IBMStreams/streamsx.messagehub

MessageHubProducer: enable Kafka transactions when message hub upgraded the Kafka version

Opened this issue · 9 comments

Message hub is at Kafka 0.10.2, which has no support for transactions in the broker. Once it is upgraded to a newer version, the transactional producer should be enabled by adding the operator parameter consistentRegionPolicy with the values {AtLeastOnce, Transactional}.

Enterprise plan of Event Streams service is at Kafka 1.1, which supports transactions.

https://console.bluemix.net/docs/services/EventStreams/messagehub085.html#plan_choose

Planning support of transactional producer for the 1.5.0 toolkit release.

What would the semantics of consistentRegionPolicy with the values {AtLeastOnce, Transactional}. be?

From the Kafka toolkit documentation (where the feature would be inherited from):

Consistent Region Strategy

The operator can participate in a consistent region. The operator cannot be the start of a consistent region. The operator supports at least once (default behavior) and exactly once delivery semantics. The delivery semantics can be controlled by the consistentRegionPolicy parameter.

At least once delivery

If the operator crashes or is reset while in a consistent region, the operator will write all tuples replayed. This ensures that every tuple sent to the operator will be written to the topic(s). However, at least once semantics implies that duplicate messages may be written to the topic(s).

Exactly once delivery

Messages are always inserted into a topic within the context of a transaction. Transactions are committed when the operator checkpoints. If the operator crashes or is reset while in a consistent region, the operator will abort the ongoing transaction and write all tuples replayed within a new transaction. External consumers configured with isolation.level=read_committed will not read the duplicates from the aborted transactions. Consumers that use a different isolation level will read duplicate messages similar to at least once delivery.

To ensure that replayed tuples are not committed multiple times when the consistent region fails between commit and the point when the entire region has reached a consistent state, the operator writes the current checkpoint sequence number as commit-ID together with its unique transactional ID into the control topic __streams_control_topic as part of the committed transaction. The checkpoint sequence number is part of the operator's checkpointed state and represents the last successfully committed ID.

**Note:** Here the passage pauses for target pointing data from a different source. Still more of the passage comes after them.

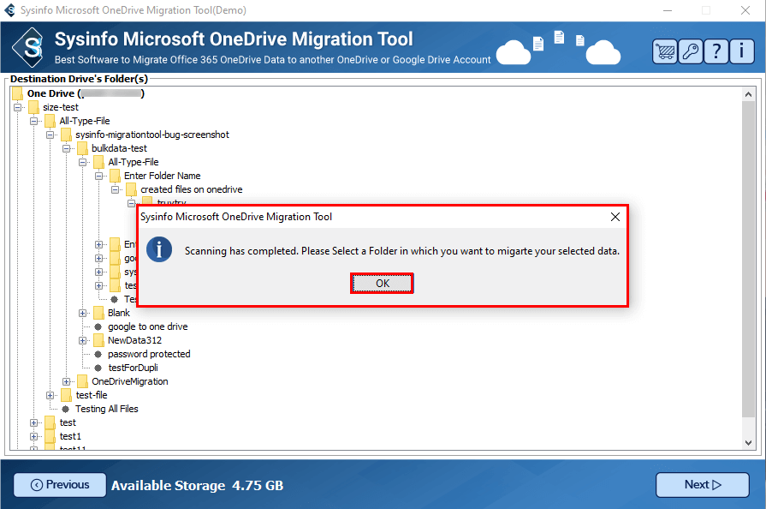
Task: Collapse the size-test folder node
Action: (18, 107)
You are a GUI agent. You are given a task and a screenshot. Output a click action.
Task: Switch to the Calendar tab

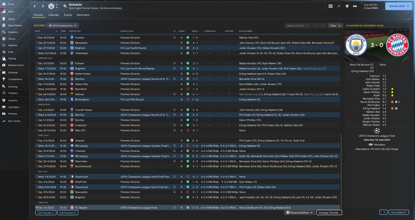point(53,15)
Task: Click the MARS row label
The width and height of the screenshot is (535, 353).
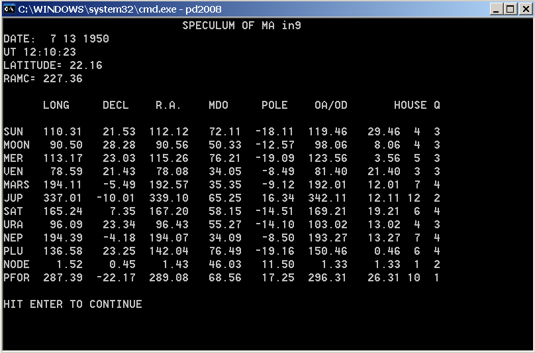Action: click(x=17, y=185)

When the consistent region fails after commit, the last successfully committed ID is reset to the previous value and tuples are replayed. When the operator checkpoints next time, it detects the difference between the committed ID within the control topic and the restored ID from the checkpoint data and aborts the Kafka transaction rather than committing the replayed data again.

NOTE 1: Transactions in Kafka have an inactivity timeout with default value of 60 seconds. If the consistent region triggers less frequently and you expect a low message rate, consider to to increase the timeout by setting the producer property transaction.timeout.ms to a higher value, for example 120000 (milliseconds). The maximum value of this property is limited by the server property transaction.max.timeout.ms, which has a default value of 900000.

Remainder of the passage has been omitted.